"Hello ladies!" she bellowed to her seated buddies, as she struggled to squeeze past their bended knees. "How's everyone tonight?" She landed with a thud in her seat, banging the back of my chair on her way down, laughing merrily as she tumbled.
Her noisy arrival was just the opening salvo of her evening-long battle to overshadow the kids on stage, and to drown out Tchaikovsky's music. While the young dancers were prancing around receiving their gifts from Drosselmeier, the woman loudly caught up with what her pals had been doing lately. Around the time the dancing grandparents did their comically arthritic spin across the stage, Ms.
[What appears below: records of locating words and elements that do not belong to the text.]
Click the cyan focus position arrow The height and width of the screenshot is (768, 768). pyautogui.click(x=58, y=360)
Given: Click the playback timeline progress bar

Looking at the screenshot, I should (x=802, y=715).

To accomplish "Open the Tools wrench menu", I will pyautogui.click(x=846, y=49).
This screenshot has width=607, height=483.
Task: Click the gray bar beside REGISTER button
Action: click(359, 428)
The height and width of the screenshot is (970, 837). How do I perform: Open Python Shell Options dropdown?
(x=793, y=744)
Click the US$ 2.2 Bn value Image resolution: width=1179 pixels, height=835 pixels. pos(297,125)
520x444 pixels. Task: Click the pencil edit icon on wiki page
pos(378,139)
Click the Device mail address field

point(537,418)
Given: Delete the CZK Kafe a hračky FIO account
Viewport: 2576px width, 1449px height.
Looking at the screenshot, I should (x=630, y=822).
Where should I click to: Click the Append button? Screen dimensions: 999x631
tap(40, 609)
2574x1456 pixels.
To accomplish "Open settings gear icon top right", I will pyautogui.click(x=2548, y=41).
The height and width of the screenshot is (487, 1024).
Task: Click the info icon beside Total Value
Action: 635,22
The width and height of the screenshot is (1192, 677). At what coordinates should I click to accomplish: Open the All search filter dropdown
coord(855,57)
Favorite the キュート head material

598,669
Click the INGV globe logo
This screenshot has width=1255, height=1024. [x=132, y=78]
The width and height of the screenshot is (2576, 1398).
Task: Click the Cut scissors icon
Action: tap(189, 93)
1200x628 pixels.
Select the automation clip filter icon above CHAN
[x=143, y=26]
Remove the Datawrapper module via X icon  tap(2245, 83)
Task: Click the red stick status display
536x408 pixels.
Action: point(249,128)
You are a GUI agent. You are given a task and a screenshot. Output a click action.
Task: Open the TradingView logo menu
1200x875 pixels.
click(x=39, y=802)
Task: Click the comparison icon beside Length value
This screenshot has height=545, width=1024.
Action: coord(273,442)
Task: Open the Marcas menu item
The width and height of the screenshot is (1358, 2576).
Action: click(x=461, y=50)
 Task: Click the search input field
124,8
Big Voice decided to go to the bathroom. It was déjà vu all over again: She crashed into all her neighbors on her way back out, squealing as she went.
Tucson's performing arts are growing up, but the city's audiences are mysteriously growing more immature. There's a disconnect between audience bad behavior and the town's high-quality arts, in the realms of dance, classical music, opera and theater. Local dance troupes are proliferating, and Ken Foster at UApresents has been indefatigable in bringing high-level ballet, modern and ethnic to town. In 2002 alone he's lassoed most of the big-name modern troupes, from Mark Morris to Alvin Ailey to Bill T. Jones to Ron K. Brown. These star attractions in turn draw ever-bigger crowds. But the trouble with this kind of blockbuster success--and the growing popularity of the arts--is that people like Noisy Woman flock to events they apparently care little about. And they haven't a clue how to behave.
Noisy Woman is hardly alone. One of my all-time best bad-behavior stories dates from the Yo Yo Ma concert of several years ago. I had seats just feet away from the great cellist, who sat alone on the Centennial Hall stage playing Bach's cello suites. The music was incomparable, but my bored neighbor (whose ticket, like mine, had cost $60) spent the concert poring through her program, crackling each page as she went. More recently, at the Bill T. Jones solo show, the young teen in front of me repeatedly twirled a long lock of her hair in my face, obscuring my view of one of the leading lights of modern dance.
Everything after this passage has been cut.